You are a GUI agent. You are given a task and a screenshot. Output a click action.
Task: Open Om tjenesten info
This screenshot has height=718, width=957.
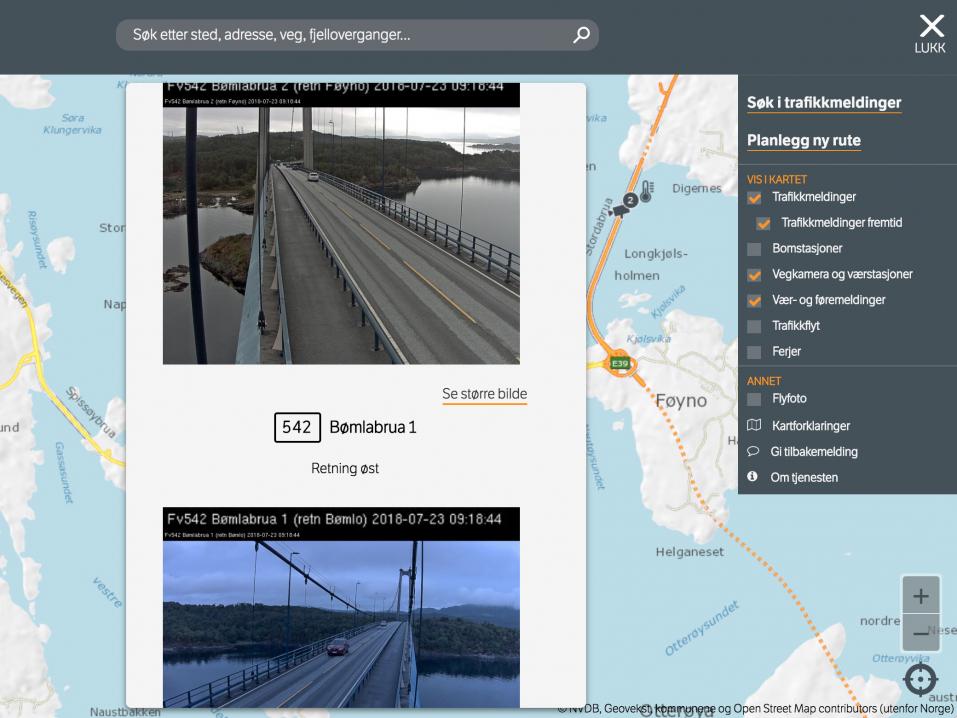point(803,478)
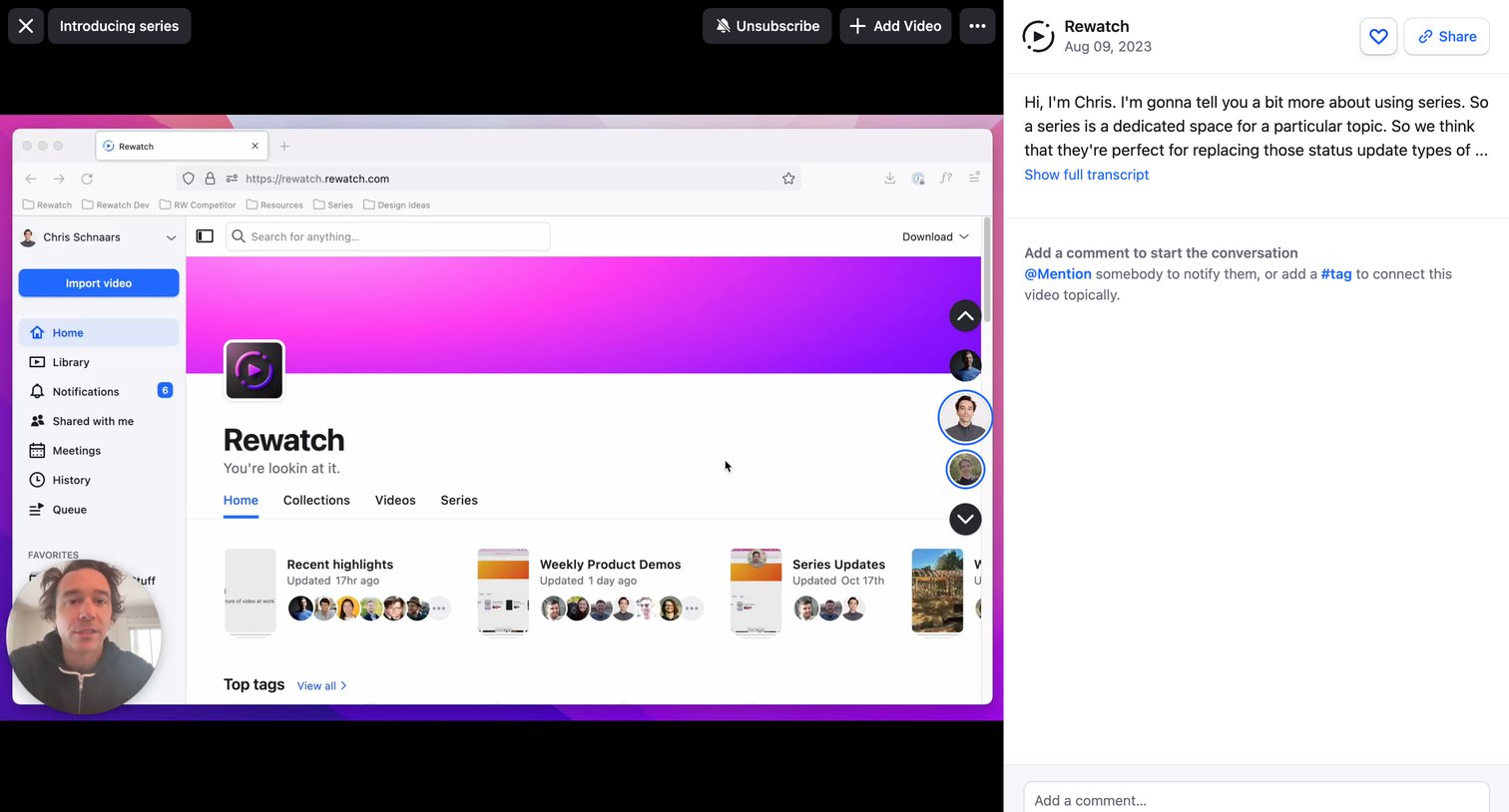
Task: Close the video viewer with X icon
Action: (x=26, y=26)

Task to carry out: Reproduce every line of the rows above word for word, leaving out the pictures.

Finished exercise:
You are a GUI agent. You are given a task and a screenshot. Output a click action.
Task: Open Om tjenesten info
This screenshot has height=718, width=957.
point(803,478)
Task: Close the video viewer with X icon
Action: (x=26, y=26)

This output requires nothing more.